Corralling The Kids


By: Devin Glennon
Here we are, heading into the 7th week of the 2016-17 NFL season, and it has been a season full of headlines, despite them being predominately negative.  Most of these headlines are coming from individual players and their actions, too.  Players are constantly combating Goodell’s strict regulations, which I love, because I do not like Roger Goodell in the slightest, and it looks like most of the NFL fans are with me on that.  He is constantly trying to control NFL players as if they are kids.  His efforts are comical.
NFL player antics has been an aspect of the league for decades.  There are always showmen of the game, the guys who love the spotlight and let people know it.  All the way back to Billy “White Shoes” Johnson, creating one of the NFL’s first touchdown dances in the 70’s.  “White Shoes” was a fan favorite for the Houston Oilers and his legacy is solidified by his dance.  With him and players like “Ickey” Woods revolutionizing the celebratory dances, they started a whole new aspect of football that wasn’t there before them.  Ickey Woods had a brief, injury-ridden, career of only 4 years, but everyone knows who he is because of his trademarked “Ickey Shuffle”.  Since then, this player persona has done nothing but evolve.  In the 90’s and 2000’s, finesse players, especially wide receivers and defensive backs continued to carry on the trend. Cornerback, Deion Sanders, aka Primetime, had a gift of entertaining the fans, not just with is amazing talents, but with his charisma and will to break the mold.  Wide receivers like TO, Chad Johnson (or Ochocinco, I can’t keep up anymore), and Randy Moss, challenged the integrity of the game at times with their antics and celebrations.

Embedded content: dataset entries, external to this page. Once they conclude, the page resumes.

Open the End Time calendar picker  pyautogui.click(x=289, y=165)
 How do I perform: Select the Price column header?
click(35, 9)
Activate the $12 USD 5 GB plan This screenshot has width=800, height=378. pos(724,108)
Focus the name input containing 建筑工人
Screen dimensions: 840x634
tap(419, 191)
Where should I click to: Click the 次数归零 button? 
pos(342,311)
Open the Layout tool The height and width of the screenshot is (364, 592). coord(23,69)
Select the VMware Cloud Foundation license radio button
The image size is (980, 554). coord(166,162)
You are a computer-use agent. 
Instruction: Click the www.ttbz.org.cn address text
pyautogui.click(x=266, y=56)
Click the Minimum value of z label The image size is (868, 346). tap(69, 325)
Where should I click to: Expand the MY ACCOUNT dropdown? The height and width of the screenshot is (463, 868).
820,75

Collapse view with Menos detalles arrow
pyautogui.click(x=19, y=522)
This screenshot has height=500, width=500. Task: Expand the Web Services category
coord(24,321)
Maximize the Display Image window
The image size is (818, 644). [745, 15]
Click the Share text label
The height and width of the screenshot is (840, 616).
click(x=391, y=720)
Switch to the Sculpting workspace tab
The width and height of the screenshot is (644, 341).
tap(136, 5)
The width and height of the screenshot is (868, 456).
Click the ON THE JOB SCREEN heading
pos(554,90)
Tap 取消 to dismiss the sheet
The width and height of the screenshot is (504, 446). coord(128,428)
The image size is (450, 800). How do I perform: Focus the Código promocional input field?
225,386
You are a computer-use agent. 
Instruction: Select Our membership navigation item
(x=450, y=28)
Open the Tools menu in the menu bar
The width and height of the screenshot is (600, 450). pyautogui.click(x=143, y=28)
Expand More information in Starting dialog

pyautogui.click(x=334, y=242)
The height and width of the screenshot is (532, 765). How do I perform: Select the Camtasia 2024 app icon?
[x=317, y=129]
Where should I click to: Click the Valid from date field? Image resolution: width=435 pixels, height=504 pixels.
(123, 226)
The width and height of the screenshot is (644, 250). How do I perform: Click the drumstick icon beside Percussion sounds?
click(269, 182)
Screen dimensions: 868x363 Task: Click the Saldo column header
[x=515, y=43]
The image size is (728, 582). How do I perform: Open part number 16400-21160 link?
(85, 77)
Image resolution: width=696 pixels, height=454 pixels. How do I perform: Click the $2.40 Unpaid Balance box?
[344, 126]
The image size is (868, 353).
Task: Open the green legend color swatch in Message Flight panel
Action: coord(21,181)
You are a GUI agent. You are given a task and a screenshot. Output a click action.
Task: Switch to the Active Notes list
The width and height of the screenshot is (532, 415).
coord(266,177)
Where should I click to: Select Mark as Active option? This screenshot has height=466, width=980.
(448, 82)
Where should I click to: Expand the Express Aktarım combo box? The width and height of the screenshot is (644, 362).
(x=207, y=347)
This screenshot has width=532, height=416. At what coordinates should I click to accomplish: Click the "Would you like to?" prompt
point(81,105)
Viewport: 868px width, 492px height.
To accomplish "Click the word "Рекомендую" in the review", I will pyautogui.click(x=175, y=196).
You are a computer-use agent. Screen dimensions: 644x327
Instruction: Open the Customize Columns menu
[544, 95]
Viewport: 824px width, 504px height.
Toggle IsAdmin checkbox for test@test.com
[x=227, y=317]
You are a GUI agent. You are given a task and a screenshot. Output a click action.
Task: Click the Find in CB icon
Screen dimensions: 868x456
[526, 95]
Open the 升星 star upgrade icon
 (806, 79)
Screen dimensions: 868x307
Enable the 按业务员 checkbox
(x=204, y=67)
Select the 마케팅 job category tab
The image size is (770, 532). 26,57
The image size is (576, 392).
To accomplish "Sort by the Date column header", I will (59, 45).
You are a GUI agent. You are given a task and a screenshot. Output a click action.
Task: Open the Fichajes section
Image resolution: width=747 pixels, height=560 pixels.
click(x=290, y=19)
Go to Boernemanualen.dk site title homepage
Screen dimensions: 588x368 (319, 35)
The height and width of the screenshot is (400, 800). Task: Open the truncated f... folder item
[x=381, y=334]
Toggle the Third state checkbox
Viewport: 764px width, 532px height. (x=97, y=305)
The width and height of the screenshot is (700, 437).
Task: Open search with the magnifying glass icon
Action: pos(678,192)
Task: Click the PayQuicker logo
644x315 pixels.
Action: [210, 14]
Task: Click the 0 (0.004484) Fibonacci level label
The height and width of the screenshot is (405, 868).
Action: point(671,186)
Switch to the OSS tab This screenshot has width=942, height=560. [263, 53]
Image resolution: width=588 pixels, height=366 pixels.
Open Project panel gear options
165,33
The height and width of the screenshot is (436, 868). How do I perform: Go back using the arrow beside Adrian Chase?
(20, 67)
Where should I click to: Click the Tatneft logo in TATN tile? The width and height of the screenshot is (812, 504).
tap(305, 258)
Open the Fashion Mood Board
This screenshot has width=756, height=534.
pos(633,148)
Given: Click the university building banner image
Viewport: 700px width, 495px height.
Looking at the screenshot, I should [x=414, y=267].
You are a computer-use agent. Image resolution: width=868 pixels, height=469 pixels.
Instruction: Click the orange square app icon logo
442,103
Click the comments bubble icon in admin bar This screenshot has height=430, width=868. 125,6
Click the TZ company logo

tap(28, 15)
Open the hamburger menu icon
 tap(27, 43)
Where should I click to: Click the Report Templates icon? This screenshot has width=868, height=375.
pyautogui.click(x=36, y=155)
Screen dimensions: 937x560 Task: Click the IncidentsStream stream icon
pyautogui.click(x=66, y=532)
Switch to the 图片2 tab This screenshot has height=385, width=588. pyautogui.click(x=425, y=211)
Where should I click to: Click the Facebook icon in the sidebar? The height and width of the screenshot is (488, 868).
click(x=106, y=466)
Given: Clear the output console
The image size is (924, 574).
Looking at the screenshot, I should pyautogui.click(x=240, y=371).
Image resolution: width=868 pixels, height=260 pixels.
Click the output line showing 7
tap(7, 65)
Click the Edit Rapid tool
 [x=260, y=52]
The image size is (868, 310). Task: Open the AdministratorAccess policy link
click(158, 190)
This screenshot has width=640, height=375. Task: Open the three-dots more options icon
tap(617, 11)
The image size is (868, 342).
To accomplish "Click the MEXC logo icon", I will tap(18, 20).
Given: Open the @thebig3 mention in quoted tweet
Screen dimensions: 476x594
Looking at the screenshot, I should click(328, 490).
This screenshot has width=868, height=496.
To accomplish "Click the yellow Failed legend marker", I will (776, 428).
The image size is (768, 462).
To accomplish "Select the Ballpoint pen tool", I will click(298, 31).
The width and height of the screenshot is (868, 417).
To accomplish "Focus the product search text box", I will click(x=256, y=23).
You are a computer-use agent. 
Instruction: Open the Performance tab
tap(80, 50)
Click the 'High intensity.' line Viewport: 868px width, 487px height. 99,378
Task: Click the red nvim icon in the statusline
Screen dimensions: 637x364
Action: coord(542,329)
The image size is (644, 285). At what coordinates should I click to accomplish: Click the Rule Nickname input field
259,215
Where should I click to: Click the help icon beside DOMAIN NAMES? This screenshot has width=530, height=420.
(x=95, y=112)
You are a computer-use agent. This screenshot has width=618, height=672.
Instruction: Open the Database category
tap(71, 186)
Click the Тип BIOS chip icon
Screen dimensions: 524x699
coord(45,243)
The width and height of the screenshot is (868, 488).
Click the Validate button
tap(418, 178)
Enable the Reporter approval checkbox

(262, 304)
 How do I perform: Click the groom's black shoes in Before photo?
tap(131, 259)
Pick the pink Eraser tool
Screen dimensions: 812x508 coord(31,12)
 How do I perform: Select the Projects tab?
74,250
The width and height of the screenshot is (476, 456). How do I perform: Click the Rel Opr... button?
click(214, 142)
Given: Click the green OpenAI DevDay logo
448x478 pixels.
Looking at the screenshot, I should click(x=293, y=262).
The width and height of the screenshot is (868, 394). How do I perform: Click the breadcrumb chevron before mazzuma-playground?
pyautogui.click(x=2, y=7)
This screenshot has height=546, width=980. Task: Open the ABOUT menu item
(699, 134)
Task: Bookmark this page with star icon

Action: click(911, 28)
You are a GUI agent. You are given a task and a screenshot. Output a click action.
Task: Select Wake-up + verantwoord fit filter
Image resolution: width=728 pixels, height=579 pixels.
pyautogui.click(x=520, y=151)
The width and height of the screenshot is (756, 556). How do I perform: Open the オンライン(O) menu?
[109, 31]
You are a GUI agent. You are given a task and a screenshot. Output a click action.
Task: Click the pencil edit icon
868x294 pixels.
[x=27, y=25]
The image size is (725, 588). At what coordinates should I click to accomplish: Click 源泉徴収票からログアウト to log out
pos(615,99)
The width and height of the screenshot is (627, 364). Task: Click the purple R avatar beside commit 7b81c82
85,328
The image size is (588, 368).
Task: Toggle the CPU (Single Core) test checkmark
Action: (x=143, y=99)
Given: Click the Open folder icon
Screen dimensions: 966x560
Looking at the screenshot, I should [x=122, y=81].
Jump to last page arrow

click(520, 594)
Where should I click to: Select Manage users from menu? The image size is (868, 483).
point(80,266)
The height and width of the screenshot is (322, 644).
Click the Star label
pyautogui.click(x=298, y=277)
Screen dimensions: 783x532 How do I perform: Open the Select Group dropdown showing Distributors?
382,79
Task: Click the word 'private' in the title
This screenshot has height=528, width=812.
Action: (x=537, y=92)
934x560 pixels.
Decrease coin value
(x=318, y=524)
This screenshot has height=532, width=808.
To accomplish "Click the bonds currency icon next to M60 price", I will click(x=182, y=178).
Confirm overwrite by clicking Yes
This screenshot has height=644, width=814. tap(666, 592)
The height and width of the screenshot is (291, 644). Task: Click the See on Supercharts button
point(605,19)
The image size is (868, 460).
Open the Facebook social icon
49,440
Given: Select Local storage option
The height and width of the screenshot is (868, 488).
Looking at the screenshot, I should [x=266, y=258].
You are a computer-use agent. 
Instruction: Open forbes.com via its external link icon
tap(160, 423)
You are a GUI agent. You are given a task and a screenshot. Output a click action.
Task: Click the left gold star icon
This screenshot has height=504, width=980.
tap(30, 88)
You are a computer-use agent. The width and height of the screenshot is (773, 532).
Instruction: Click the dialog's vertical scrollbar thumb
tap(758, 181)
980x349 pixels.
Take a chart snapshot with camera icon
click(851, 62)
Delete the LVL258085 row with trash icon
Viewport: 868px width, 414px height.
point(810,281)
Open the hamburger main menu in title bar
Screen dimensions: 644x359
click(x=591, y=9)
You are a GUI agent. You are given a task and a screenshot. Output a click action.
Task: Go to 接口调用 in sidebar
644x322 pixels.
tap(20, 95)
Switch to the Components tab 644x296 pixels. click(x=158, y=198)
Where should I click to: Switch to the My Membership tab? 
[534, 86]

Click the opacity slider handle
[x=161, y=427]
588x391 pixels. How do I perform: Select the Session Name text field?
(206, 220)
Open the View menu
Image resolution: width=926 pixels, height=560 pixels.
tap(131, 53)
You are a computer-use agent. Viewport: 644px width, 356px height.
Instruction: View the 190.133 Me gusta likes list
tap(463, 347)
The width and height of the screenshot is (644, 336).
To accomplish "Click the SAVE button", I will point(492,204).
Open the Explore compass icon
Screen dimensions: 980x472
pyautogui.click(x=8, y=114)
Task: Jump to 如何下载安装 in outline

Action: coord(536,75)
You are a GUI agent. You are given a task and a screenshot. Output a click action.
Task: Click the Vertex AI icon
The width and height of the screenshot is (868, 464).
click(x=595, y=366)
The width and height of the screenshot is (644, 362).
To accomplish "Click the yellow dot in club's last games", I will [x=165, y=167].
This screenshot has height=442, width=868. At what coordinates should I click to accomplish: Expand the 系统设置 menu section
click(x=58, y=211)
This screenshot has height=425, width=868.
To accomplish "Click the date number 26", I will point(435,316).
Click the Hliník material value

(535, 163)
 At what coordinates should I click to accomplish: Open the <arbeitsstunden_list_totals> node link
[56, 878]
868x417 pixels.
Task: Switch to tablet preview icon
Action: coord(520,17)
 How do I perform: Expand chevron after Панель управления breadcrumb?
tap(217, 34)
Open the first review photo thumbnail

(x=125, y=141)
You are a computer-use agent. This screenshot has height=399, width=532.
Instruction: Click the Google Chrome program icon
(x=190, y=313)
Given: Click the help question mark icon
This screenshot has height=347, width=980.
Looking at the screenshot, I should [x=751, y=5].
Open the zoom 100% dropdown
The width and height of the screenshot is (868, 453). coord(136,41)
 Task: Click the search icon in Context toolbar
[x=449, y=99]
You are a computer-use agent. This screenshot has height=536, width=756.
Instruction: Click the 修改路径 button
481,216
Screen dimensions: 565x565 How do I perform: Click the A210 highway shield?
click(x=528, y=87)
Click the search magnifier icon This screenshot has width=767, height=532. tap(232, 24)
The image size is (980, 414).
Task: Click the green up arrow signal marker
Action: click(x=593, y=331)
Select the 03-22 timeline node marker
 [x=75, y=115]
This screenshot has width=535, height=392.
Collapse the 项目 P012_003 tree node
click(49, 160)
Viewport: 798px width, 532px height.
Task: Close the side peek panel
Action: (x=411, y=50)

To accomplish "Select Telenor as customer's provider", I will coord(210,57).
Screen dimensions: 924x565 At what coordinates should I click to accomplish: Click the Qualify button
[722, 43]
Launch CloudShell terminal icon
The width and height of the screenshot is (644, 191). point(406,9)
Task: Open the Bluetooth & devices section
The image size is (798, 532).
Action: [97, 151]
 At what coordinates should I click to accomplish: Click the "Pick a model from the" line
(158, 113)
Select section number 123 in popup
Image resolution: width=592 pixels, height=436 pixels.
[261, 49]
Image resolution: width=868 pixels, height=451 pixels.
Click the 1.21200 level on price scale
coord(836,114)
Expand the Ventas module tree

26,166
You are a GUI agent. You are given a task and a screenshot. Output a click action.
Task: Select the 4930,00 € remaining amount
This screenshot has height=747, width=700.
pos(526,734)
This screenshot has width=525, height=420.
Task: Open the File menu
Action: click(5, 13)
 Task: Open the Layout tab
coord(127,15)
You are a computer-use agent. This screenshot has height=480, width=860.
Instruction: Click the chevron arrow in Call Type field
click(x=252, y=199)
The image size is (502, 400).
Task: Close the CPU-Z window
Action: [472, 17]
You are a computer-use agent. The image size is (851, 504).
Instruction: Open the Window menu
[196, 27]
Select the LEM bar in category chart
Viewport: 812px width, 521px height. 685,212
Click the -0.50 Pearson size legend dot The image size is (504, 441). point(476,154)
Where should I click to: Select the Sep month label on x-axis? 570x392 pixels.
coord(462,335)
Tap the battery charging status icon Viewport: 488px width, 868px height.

With this sort of behavior, controversy is most likely to emerge, which it did.  There is one side of the fan spectrum that is all about the showboating and the trash talk, which I consider myself leaning more towards.  On the other hand, there is people like my father that like it traditional and support the “just play football” plead.  Whenever Odell Beckham Jr. does his dancing in the end zone, my dad goes on a short little rant about “back in my day, you score a touchdown, hand the ball to the ref, and go back and do it again”.  It may be a generation thing, where this is just a new age of football, but Roger Goodell does everything to stop these celebrations from happening.  To me, let them celebrate.  To my dad, get back to the huddle. Randy Moss gestured taking his pants down and pretended to moon the Packers fans when he scored once, and I love that.  I am even a Packers fan! However, what I have a problem with is when it starts effecting your team negatively, and takes focus away from the game and skews your team’s morale.  This is what I see with OBJ and his excessive desire for the spotlight.  This desire is impacting his attitude badly and now he thinks everyone is against him.  When your passion becomes a consistent issue to your own teammates, and Eli Manning is telling you to stop, you probably should.  And when it comes to celebrating, I love his dance moves and I love when he pulls off some sweet dancing, but everyone is focusing more on what he is doing on the sideline with his new kicking net wife than what the whole team is doing on the field, and that is unacceptable.  Even if Odell is disobeying Goodell, I draw the line when it becomes an issue in the locker room, and I don’t like how he thinks he has leverage over the Giants organization because he is a highlight reel.  To conclude it, do not go by Goodell’s rules, go by your team’s interests and values.